◆ Required work: Find the line in the entries below that contains "https://www.trtc.com.tw (142, 1179)". Repeat it exactly, and every line after it through the line that contains "12 mai 2011 la 14:13 (95, 648)".
───── Available data ─────
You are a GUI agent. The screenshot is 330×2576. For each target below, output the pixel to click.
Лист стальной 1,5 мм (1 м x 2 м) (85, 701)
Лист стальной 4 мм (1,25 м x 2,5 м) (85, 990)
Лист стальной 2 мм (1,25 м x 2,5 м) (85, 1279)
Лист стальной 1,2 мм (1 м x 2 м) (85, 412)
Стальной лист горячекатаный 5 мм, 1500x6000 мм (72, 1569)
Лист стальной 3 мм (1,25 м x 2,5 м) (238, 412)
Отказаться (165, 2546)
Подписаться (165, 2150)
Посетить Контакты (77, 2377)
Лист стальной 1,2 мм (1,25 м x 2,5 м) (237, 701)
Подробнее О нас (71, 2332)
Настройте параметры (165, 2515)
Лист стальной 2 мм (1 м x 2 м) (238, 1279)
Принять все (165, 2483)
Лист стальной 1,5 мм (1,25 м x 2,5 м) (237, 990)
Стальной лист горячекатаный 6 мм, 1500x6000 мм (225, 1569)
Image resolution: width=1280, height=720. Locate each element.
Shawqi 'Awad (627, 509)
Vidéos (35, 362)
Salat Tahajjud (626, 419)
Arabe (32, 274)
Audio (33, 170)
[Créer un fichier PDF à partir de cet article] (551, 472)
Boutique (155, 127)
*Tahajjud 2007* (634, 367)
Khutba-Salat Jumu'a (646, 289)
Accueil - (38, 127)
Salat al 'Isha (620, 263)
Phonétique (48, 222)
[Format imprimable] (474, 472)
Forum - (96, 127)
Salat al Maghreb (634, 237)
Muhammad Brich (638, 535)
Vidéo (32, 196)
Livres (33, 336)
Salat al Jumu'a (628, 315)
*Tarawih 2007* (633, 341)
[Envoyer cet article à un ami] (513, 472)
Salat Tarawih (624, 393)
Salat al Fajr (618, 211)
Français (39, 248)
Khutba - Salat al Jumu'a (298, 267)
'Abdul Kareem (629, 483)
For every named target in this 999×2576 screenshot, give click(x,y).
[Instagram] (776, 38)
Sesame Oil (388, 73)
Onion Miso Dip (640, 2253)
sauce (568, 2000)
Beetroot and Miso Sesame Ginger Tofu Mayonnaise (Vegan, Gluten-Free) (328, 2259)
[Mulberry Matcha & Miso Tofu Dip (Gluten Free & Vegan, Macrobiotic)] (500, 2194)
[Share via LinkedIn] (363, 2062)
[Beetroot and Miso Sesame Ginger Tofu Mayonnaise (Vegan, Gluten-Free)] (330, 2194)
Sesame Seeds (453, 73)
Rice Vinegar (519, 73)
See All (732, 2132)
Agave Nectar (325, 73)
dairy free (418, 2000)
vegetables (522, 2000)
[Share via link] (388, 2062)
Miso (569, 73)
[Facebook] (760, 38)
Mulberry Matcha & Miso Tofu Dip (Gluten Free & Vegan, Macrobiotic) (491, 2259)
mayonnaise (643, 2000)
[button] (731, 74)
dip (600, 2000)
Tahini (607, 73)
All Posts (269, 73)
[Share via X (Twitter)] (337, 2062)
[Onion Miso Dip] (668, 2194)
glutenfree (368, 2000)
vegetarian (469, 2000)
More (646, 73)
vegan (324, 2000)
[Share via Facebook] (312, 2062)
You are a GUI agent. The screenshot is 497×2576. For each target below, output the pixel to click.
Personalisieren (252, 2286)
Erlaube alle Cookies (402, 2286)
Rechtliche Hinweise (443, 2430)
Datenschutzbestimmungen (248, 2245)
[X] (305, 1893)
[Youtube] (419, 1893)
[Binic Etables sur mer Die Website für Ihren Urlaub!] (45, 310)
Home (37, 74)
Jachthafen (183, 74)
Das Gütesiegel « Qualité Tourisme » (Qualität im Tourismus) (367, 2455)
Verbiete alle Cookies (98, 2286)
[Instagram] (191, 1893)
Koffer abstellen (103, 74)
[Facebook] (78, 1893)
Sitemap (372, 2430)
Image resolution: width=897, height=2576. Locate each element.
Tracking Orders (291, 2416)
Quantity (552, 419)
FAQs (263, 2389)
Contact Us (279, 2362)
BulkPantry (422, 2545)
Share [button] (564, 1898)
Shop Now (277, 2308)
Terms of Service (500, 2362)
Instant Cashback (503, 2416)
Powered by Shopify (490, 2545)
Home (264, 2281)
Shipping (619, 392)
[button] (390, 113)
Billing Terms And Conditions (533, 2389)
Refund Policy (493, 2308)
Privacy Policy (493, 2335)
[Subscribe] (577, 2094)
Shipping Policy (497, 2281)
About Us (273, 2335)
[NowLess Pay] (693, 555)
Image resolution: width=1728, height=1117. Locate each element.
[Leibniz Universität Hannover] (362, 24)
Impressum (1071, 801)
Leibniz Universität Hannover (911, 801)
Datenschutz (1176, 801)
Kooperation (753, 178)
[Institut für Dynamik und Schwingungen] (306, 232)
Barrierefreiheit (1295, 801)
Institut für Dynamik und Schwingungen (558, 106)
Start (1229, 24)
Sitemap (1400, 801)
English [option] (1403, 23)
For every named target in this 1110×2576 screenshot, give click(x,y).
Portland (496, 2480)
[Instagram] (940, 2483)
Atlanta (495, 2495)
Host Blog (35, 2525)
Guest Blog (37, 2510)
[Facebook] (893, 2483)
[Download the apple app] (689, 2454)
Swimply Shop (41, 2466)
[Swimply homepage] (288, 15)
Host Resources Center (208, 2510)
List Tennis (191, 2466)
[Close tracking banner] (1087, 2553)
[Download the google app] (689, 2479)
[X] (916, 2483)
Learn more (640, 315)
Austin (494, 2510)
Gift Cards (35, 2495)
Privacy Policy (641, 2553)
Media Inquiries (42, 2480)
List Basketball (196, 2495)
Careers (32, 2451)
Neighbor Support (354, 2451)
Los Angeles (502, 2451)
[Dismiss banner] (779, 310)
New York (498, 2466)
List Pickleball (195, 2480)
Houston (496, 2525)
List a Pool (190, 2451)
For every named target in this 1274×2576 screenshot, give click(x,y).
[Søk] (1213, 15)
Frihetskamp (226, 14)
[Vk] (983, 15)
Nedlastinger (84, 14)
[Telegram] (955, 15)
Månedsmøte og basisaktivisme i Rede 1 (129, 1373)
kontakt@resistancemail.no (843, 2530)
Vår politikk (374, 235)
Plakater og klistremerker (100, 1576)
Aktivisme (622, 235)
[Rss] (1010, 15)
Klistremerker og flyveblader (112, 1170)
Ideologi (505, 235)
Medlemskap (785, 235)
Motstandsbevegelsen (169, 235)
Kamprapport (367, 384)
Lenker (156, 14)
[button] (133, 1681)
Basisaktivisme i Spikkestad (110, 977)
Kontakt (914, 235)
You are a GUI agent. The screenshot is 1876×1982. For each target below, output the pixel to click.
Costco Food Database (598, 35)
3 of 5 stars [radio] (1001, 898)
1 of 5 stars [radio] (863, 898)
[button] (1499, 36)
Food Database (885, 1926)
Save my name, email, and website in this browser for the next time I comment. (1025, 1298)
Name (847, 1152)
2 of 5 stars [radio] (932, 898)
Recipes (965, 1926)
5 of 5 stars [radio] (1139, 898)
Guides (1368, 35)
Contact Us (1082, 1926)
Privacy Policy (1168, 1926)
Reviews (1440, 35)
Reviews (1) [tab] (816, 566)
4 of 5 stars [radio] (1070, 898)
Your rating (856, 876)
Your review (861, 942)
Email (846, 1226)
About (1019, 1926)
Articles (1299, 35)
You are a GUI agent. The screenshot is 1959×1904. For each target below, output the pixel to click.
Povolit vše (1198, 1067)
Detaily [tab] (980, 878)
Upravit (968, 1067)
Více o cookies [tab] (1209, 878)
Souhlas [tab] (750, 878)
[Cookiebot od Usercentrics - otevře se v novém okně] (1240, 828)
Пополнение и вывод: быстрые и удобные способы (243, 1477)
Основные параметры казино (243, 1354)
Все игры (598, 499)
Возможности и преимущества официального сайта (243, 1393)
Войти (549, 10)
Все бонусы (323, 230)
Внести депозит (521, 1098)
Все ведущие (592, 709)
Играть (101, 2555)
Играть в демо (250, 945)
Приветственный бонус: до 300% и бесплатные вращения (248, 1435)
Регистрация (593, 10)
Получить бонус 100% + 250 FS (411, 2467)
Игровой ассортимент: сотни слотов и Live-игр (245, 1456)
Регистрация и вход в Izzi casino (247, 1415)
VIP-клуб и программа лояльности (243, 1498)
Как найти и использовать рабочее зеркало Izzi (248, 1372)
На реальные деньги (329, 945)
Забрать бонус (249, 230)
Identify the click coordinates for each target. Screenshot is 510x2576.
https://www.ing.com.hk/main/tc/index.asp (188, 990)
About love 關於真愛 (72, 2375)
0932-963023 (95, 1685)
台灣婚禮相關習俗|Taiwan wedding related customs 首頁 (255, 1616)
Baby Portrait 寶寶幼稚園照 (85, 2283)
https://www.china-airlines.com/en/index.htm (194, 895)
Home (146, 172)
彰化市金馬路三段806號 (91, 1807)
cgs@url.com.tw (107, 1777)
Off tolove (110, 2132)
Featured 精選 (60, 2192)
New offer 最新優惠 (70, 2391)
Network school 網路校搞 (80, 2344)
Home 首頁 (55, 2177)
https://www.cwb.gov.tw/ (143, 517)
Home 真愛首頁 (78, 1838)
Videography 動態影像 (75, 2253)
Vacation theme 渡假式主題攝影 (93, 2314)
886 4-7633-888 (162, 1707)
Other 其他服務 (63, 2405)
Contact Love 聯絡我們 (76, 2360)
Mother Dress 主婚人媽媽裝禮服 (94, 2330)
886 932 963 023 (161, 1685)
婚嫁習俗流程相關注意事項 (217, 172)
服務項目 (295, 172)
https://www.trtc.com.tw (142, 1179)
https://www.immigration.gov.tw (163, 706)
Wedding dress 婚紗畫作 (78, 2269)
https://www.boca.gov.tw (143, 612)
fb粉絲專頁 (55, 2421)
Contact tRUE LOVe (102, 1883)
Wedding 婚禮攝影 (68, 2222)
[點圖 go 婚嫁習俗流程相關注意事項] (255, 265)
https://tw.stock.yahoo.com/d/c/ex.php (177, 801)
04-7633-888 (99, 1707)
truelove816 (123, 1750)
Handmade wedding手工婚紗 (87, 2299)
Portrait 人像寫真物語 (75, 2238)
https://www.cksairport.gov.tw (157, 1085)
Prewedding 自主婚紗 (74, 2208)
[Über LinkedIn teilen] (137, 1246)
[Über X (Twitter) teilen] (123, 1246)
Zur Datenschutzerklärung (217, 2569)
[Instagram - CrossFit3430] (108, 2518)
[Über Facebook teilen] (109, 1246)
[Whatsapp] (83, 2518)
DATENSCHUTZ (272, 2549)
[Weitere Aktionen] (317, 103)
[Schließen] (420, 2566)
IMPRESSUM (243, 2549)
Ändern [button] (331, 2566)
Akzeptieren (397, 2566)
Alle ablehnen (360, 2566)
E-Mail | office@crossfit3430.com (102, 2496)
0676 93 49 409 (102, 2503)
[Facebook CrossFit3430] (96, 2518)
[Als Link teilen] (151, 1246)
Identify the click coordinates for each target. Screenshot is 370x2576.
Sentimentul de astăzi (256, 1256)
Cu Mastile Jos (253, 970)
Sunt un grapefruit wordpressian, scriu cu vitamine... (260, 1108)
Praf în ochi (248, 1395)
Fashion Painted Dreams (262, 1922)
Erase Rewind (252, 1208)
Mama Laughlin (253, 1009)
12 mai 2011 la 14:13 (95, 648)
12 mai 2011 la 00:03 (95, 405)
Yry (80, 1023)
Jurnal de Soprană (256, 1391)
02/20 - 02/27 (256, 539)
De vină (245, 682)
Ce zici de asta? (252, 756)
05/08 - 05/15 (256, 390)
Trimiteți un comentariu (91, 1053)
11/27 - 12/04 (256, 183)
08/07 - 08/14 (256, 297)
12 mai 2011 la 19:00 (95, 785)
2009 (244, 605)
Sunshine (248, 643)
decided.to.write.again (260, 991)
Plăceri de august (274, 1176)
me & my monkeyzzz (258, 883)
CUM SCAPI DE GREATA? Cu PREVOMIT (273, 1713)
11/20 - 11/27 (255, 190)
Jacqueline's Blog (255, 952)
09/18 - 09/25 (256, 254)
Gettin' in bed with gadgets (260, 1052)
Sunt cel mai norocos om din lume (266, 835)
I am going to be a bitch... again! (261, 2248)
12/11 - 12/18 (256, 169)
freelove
─────
◆ Task output:
https://www.trtc.com.tw (142, 1179)
https://www.immigration.gov.tw (163, 706)
Wedding dress 婚紗畫作 (78, 2269)
https://www.boca.gov.tw (143, 612)
fb粉絲專頁 (55, 2421)
Contact tRUE LOVe (102, 1883)
Wedding 婚禮攝影 (68, 2222)
[點圖 go 婚嫁習俗流程相關注意事項] (255, 265)
https://tw.stock.yahoo.com/d/c/ex.php (177, 801)
04-7633-888 (99, 1707)
truelove816 (123, 1750)
Handmade wedding手工婚紗 (87, 2299)
Portrait 人像寫真物語 (75, 2238)
https://www.cksairport.gov.tw (157, 1085)
Prewedding 自主婚紗 (74, 2208)
[Über LinkedIn teilen] (137, 1246)
[Über X (Twitter) teilen] (123, 1246)
Zur Datenschutzerklärung (217, 2569)
[Instagram - CrossFit3430] (108, 2518)
[Über Facebook teilen] (109, 1246)
[Whatsapp] (83, 2518)
DATENSCHUTZ (272, 2549)
[Weitere Aktionen] (317, 103)
[Schließen] (420, 2566)
IMPRESSUM (243, 2549)
Ändern [button] (331, 2566)
Akzeptieren (397, 2566)
Alle ablehnen (360, 2566)
E-Mail | office@crossfit3430.com (102, 2496)
0676 93 49 409 (102, 2503)
[Facebook CrossFit3430] (96, 2518)
[Als Link teilen] (151, 1246)
Identify the click coordinates for each target. Screenshot is 370x2576.
Sentimentul de astăzi (256, 1256)
Cu Mastile Jos (253, 970)
Sunt un grapefruit wordpressian, scriu cu vitamine... (260, 1108)
Praf în ochi (248, 1395)
Fashion Painted Dreams (262, 1922)
Erase Rewind (252, 1208)
Mama Laughlin (253, 1009)
12 mai 2011 la 14:13 (95, 648)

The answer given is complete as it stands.